What happens after you send it

Most Indiana repair shops that receive a statute-specific demand letter respond within the 14-day window. The treble-damages exposure under Indiana's Deceptive Consumer Sales Act is not subtle. A shop owner who shows the letter to their attorney or insurer will quickly understand that paying your actual damages is far cheaper than losing a judgment for three times that amount plus fees.

Here's the realistic timeline once your letter goes out via USPS Certified Mail:

Days 1 to 3: Delivery and receipt. The shop receives the letter and presumably reads it.

Days 4 to 7: Internal consultation. Most shops either call their insurance carrier, talk to their attorney, or both. This is when payment offers materialize.

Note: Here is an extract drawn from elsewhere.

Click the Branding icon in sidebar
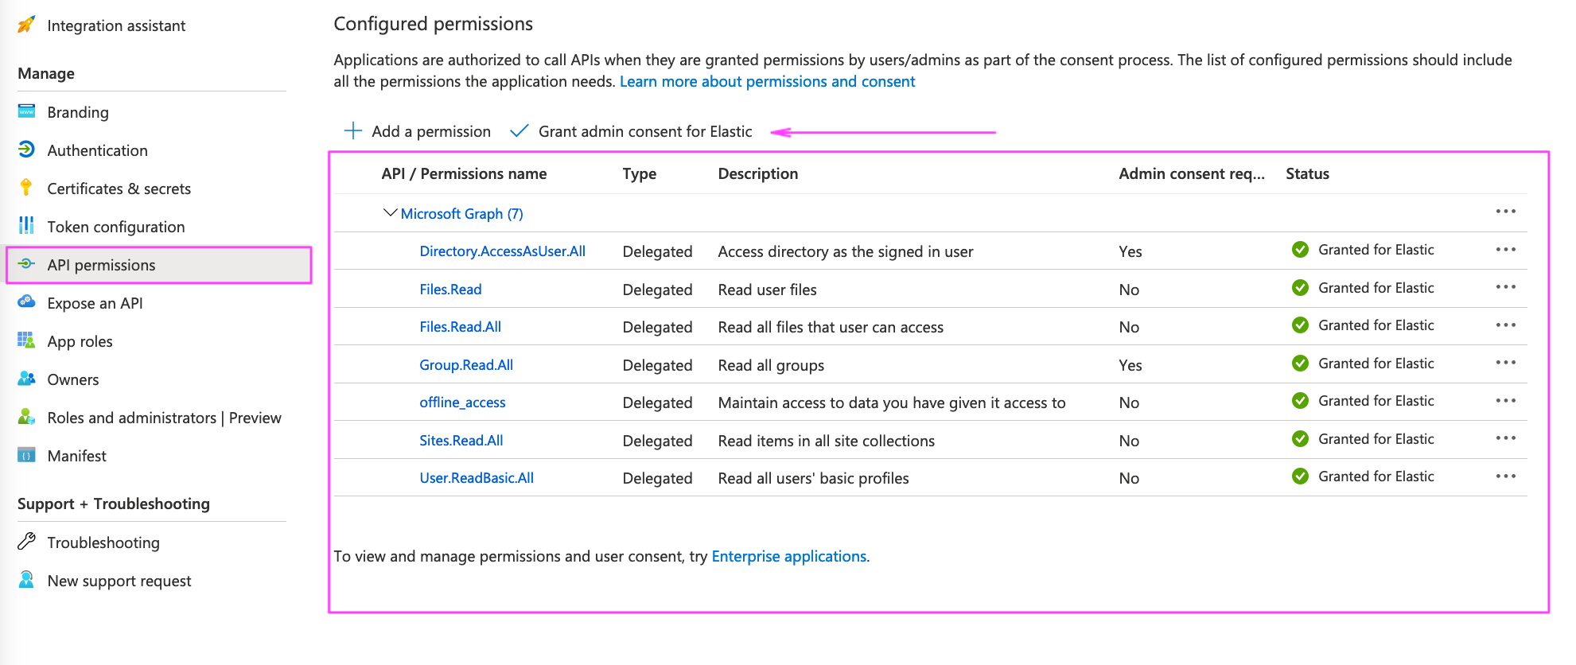The image size is (1576, 665). (x=26, y=111)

Days 8 to 14: Your deadline window closes. Either a payment arrives, a written counter-offer comes in, or silence continues.

If silence continues past day 14, you move to the small claims filing. The certified mail tracking record, your original estimate, the unauthorized invoice, and your second-opinion assessment are your core evidence package. 85% of demand letters are paid before reaching court. Indiana's treble-damages statute is a significant reason the resolution rate in consumer protection cases is that high.

Sources & further reading

Primary sources

We draft from authoritative statutes and state-court self-help guidance. Every article on Sue.com links to the primary source so you can verify the citation yourself.

Frequently asked questions

The shop said I verbally approved the extra work. Does that count?
No. Indiana Code § 24-5-13-6 requires written authorization before performing work beyond the estimate. A verbal conversation, even if the shop has notes or claims a technician told you, does not satisfy the statute. Written authorization means exactly that.
What if the shop gave me an estimate but the final bill was only slightly over?
"Slightly" is a judgment call courts make, but the statute doesn't create a de minimis exception. Any work performed beyond the written estimate without your written authorization is a potential violation. Whether a judge finds it worth pursuing depends on the dollar difference and your other evidence.
Can I claim the cost of renting a car while the dispute played out?
Yes, if the rental was a direct and reasonable consequence of the shop's conduct. For example, if the shop kept your vehicle longer than authorized while performing unauthorized repairs, rental costs during that period are part of your actual damages.
What's the difference between the Motor Vehicle Repair Act and the Deceptive Consumer Sales Act?
The Motor Vehicle Repair Act (§ 24-5-13) sets the specific procedural rules for repair shops, like written estimates and authorization requirements. The Deceptive Consumer Sales Act (§ 24-5-0.5) is the broader consumer protection law with the damages multiplier. When a shop violates the MVRA, that violation typically also qualifies as a deceptive act under the DCSA, which is what triggers the treble-damages remedy.
Does the two-year clock start from when the repair happened or when I noticed the problem?
Under Ind. Code § 34-7-2-1, the clock starts when you discovered or reasonably should have discovered the deceptive practice. For most repair disputes, that's the date you received the invoice showing the unauthorized charges, not the date the car went into the shop.
I already paid the bill. Can I still pursue this?
Yes. Paying under protest, or paying without knowing the work was unauthorized, does not waive your right to recover. The fact that you paid is evidence of your actual damages. Your claim is that the shop was not entitled to those funds under Indiana law, and you're demanding them back.
What if the shop is no longer in business?
This complicates collection but doesn't eliminate your claim. If the business had insurance, you may be able to make a claim against the policy. If the owner operated as a sole proprietor or personally guaranteed anything, personal assets may be reachable. A demand letter is still worth sending to the last known address and registered agent.